The pay for performance model, backward bending supply curve and efficiency wages though works well in the market however it needs to support empirical evidences. The unemployment effect of Australian economy though does not support the efficiency wage theory. There are many factors that may affect the unemployment rate of the Australian economy like those of any kind of external phenomena and dynamics of business cycle.
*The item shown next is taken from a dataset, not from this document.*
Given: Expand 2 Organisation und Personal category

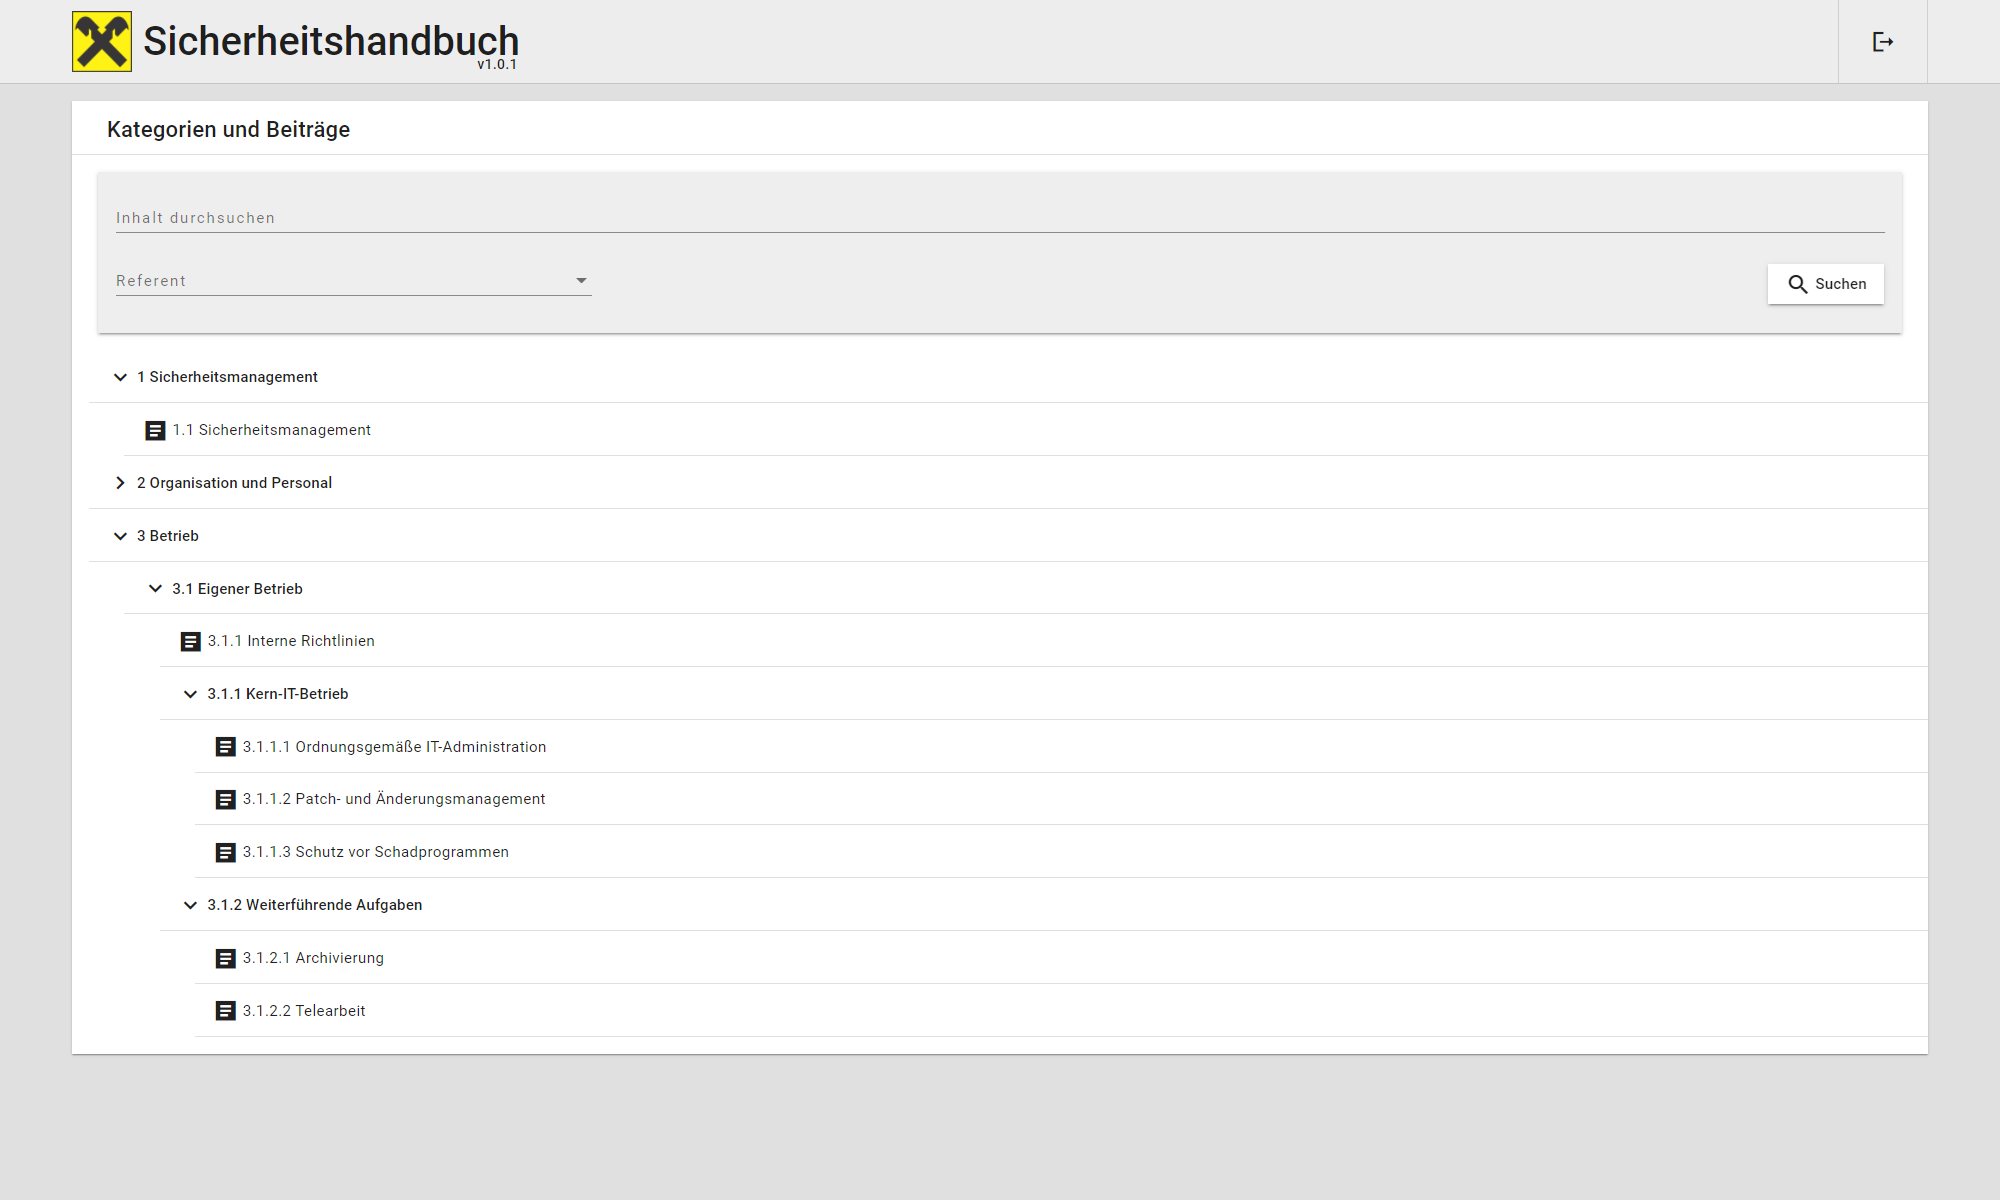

Relative wages play a very vital role in case of wage bargaining for the employees. Argument with respect to wage differential states that when workers are paid higher wages, there will be increase in his productivity and all the turnover rate will fall as the worker will not look for any other job ( Ederer and Manso 2013). On the other hand Yellen and Levine also argued that the individual effort of the worker reduces if wage is regarded as unfair. Differences in wages results due to labour market functioning. According to a research conducted in TESCO it has been found out that the differences in wages have impacted the firms business and also it turnover rate. The wage differential in TESCO mainly takes place due to its different location, gender gaps and unionization effects. The reason why the non union firms tends to offer wages above market clearing rate can be explained by efficiency wage hypothesis. According to Stigletz, firms will never lower their wages even though there is excess supply of labour. increase in wage will also attract a lot of high quality workers which will reduce efficiency and decrease shirking. The bonus schemes were started where both workers who are salaried and hourly paid are rewarded.
Conclusion
While concluding it can be said that pay for performance follows the efficiency wage theory. The efficiency wage theory therefore supports that if the workers are paid more both the productivity and efficiency will increase. This will also reduce the labour turnover rate and the level of shirking will also go down. There are both positive and negative aspects of pay for performance which will also generate different types of results in the industry. Along with the wage hike, the motivation factor of the employee also plays an important role in the workplace. However, the presence of backward bending labour supply curve states that the efficiency wage model should be implemented properly.